-- START Source material --
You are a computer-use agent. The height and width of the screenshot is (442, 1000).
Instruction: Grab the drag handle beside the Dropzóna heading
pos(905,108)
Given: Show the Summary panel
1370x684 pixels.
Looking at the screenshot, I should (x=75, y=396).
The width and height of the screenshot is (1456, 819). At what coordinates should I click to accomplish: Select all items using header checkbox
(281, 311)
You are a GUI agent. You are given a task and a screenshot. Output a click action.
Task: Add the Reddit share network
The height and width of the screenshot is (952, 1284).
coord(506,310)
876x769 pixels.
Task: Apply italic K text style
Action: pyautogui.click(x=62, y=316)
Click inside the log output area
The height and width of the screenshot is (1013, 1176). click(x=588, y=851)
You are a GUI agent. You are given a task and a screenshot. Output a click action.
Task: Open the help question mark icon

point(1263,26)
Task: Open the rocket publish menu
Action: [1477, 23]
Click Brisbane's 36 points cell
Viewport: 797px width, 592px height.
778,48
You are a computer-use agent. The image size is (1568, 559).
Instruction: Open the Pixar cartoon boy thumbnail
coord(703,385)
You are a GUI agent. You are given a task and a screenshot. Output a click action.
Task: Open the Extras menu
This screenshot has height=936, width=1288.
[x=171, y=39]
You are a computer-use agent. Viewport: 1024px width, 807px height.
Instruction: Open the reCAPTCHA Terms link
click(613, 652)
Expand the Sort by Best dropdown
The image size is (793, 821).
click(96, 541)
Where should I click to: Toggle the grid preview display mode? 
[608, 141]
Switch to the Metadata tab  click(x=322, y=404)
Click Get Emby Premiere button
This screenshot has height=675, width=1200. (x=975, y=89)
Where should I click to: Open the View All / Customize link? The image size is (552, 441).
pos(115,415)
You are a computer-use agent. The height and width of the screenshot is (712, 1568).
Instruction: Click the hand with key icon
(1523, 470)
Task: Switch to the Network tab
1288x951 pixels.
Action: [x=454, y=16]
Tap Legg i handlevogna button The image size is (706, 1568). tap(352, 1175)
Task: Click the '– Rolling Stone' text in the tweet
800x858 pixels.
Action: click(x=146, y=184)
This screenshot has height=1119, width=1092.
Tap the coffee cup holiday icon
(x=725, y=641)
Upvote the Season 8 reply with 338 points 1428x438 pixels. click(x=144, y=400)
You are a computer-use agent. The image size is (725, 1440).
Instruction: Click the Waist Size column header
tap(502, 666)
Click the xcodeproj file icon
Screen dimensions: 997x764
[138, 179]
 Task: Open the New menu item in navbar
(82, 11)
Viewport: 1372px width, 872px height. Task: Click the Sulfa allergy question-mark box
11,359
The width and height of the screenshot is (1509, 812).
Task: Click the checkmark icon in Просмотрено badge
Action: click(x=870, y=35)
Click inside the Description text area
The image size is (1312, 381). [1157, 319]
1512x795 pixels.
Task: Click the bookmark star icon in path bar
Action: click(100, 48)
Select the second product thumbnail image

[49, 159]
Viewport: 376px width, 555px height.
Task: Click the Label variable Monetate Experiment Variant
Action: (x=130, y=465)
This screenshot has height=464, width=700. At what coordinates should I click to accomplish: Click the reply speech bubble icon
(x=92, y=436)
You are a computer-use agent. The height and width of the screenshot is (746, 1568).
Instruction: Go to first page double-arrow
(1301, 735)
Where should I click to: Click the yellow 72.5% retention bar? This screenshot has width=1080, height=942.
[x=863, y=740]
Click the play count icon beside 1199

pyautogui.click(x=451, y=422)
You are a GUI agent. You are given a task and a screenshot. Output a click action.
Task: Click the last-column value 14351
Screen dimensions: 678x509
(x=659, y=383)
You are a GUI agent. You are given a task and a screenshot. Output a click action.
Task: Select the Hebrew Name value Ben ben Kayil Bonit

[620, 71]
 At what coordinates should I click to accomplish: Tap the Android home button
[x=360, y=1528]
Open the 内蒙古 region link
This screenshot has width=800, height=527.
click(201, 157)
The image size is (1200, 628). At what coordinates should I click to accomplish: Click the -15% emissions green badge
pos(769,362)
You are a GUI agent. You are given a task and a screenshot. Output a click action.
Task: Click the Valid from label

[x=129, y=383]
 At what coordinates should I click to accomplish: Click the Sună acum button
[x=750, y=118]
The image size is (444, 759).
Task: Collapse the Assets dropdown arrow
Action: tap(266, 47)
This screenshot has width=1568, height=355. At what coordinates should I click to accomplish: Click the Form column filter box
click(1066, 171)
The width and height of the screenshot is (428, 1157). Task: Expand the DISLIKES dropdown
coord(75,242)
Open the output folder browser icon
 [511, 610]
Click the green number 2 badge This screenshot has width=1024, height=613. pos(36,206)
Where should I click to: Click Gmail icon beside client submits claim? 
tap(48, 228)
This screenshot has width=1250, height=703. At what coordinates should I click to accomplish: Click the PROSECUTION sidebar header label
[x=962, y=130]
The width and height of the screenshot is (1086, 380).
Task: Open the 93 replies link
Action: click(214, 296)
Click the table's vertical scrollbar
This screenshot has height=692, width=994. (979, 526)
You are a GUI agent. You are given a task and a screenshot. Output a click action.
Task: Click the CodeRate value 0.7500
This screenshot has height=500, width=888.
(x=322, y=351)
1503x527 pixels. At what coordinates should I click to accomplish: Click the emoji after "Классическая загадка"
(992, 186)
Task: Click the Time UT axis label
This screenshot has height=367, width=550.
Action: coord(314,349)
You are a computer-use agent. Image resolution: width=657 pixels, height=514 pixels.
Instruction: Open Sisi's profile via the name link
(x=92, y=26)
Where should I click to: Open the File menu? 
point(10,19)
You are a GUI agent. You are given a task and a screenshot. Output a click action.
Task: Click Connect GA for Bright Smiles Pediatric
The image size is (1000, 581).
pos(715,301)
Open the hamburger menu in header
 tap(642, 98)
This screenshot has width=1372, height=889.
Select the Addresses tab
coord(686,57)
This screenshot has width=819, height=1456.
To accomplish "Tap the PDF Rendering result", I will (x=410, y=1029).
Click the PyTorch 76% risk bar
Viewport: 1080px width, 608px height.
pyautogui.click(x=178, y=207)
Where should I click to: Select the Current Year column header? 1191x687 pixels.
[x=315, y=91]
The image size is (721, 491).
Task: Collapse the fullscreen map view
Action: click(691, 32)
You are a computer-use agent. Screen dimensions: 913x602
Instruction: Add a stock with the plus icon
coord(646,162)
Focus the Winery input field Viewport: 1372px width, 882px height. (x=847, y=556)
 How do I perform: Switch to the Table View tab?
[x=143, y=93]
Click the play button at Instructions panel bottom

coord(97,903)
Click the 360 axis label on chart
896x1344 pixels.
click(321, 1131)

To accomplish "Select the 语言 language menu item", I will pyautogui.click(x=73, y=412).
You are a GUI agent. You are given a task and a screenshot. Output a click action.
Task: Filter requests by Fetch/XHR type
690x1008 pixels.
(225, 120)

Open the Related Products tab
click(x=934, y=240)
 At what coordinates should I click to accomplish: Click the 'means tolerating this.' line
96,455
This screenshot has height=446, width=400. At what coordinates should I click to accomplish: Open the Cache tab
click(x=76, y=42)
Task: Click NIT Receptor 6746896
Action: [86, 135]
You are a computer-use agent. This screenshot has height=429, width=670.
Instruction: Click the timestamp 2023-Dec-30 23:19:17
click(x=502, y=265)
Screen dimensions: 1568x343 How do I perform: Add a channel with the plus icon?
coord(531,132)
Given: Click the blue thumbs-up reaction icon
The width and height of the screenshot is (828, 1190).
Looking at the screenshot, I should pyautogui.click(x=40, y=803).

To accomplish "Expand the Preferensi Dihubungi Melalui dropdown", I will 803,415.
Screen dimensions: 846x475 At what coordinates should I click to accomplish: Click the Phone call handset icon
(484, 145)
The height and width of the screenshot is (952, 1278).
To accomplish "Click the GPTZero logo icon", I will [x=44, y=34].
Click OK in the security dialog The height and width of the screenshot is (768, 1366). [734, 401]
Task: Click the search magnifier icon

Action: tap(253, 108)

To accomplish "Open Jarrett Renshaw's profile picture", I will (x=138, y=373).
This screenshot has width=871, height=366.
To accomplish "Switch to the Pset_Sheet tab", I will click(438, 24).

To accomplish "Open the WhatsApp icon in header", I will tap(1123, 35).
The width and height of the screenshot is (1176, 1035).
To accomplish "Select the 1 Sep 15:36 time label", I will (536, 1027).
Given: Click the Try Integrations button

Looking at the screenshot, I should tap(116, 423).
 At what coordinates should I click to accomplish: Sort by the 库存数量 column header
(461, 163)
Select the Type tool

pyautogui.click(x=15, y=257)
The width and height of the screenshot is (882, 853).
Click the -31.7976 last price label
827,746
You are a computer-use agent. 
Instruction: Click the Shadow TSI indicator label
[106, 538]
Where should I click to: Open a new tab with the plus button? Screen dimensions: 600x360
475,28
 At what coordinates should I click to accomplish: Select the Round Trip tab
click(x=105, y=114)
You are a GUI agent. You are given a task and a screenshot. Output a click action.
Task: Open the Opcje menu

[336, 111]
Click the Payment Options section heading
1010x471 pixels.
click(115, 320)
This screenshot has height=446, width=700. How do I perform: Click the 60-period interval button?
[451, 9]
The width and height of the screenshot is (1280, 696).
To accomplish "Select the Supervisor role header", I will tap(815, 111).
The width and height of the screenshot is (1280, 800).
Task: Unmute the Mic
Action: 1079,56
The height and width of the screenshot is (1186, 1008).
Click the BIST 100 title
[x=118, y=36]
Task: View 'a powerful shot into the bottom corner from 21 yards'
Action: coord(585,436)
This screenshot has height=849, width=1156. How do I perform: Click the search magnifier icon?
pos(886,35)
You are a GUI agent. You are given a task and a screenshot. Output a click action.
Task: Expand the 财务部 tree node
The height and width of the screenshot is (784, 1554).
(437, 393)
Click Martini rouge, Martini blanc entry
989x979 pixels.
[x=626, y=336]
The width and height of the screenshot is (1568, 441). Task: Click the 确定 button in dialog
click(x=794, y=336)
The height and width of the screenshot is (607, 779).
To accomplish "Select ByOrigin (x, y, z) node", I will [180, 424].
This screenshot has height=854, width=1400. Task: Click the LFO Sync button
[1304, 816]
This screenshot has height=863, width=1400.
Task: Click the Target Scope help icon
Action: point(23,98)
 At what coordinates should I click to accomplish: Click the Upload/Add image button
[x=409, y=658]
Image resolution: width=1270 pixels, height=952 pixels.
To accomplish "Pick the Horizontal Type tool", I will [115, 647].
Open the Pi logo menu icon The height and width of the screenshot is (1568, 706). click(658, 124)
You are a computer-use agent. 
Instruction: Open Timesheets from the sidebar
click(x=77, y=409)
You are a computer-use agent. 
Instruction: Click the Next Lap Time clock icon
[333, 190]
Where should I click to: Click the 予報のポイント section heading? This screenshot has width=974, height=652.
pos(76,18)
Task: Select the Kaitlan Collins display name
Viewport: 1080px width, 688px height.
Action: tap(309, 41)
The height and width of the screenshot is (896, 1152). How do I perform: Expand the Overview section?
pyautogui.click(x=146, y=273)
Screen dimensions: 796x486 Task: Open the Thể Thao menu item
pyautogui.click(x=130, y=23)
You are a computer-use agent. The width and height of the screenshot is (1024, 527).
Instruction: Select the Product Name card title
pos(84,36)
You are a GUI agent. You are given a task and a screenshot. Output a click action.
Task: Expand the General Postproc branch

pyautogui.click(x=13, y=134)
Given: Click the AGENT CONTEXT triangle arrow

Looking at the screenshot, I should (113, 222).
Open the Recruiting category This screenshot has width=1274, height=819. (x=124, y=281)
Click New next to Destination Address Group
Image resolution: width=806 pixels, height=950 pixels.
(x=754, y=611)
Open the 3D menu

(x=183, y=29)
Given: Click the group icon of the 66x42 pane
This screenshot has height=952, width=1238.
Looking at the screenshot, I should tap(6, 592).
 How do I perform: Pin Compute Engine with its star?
-- END Source material --
Output as a numbered list the lines of the listing between the line holding "Screen dimensions: 1568x343" and the line holding "click(115, 320)", inclusive, omitting any blank lines.

1. Screen dimensions: 1568x343 How do I perform: Add a channel with the plus icon?
2. coord(531,132)
3. Given: Click the blue thumbs-up reaction icon
4. The width and height of the screenshot is (828, 1190).
5. Looking at the screenshot, I should pyautogui.click(x=40, y=803).
6. To accomplish "Expand the Preferensi Dihubungi Melalui dropdown", I will 803,415.
7. Screen dimensions: 846x475 At what coordinates should I click to accomplish: Click the Phone call handset icon
8. (484, 145)
9. The height and width of the screenshot is (952, 1278).
10. To accomplish "Click the GPTZero logo icon", I will [x=44, y=34].
11. Click OK in the security dialog The height and width of the screenshot is (768, 1366). [734, 401]
12. Task: Click the search magnifier icon
13. Action: tap(253, 108)
14. To accomplish "Open Jarrett Renshaw's profile picture", I will (x=138, y=373).
15. This screenshot has width=871, height=366.
16. To accomplish "Switch to the Pset_Sheet tab", I will click(438, 24).
17. To accomplish "Open the WhatsApp icon in header", I will tap(1123, 35).
18. The width and height of the screenshot is (1176, 1035).
19. To accomplish "Select the 1 Sep 15:36 time label", I will (536, 1027).
20. Given: Click the Try Integrations button
21. Looking at the screenshot, I should tap(116, 423).
22.  At what coordinates should I click to accomplish: Sort by the 库存数量 column header
23. (461, 163)
24. Select the Type tool
25. pyautogui.click(x=15, y=257)
26. The width and height of the screenshot is (882, 853).
27. Click the -31.7976 last price label
28. 827,746
29. You are a computer-use agent. 
30. Instruction: Click the Shadow TSI indicator label
31. [106, 538]
32. Where should I click to: Open a new tab with the plus button? Screen dimensions: 600x360
33. 475,28
34.  At what coordinates should I click to accomplish: Select the Round Trip tab
35. click(x=105, y=114)
36. You are a GUI agent. You are given a task and a screenshot. Output a click action.
37. Task: Open the Opcje menu
38. [336, 111]
39. Click the Payment Options section heading
40. 1010x471 pixels.
41. click(115, 320)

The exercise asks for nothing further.